__ABOUT THIS EXERCISE__
Up to and including the line with "Task: Click the Current compound number field", restate the records below word for word, beginning with their first line.

Collected data

____________________

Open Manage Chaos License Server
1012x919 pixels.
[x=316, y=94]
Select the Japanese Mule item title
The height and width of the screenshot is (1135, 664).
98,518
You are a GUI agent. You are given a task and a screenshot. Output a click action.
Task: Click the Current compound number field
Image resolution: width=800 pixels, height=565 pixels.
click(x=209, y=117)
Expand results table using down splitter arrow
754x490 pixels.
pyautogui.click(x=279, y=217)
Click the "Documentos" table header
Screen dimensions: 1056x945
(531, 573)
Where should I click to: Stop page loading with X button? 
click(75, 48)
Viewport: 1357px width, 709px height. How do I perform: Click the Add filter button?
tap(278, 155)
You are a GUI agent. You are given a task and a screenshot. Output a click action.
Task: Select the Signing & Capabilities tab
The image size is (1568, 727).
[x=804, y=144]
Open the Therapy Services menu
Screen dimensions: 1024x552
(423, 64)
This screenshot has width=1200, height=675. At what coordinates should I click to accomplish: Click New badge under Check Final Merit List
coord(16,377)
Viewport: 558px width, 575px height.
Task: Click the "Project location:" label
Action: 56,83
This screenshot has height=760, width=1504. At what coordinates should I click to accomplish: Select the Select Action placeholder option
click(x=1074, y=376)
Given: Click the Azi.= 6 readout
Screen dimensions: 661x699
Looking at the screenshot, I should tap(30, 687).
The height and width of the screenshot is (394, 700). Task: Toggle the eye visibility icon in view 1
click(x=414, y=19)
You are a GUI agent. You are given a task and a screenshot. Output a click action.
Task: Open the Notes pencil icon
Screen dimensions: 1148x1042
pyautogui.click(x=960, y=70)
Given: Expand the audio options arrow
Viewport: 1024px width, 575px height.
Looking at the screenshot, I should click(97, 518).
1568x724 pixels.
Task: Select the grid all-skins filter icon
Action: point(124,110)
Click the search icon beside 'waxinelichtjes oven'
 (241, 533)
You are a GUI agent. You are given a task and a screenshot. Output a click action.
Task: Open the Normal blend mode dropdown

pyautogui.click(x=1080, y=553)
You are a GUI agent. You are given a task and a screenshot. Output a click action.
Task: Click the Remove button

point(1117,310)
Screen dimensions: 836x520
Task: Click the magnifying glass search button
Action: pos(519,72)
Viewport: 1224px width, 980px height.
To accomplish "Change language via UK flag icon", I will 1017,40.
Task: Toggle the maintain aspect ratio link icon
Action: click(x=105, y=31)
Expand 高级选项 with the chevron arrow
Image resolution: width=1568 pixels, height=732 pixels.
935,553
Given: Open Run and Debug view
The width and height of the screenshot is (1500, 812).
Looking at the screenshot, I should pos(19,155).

____________________

__WRITTEN ANSWER__
Open Manage Chaos License Server
1012x919 pixels.
[x=316, y=94]
Select the Japanese Mule item title
The height and width of the screenshot is (1135, 664).
98,518
You are a GUI agent. You are given a task and a screenshot. Output a click action.
Task: Click the Current compound number field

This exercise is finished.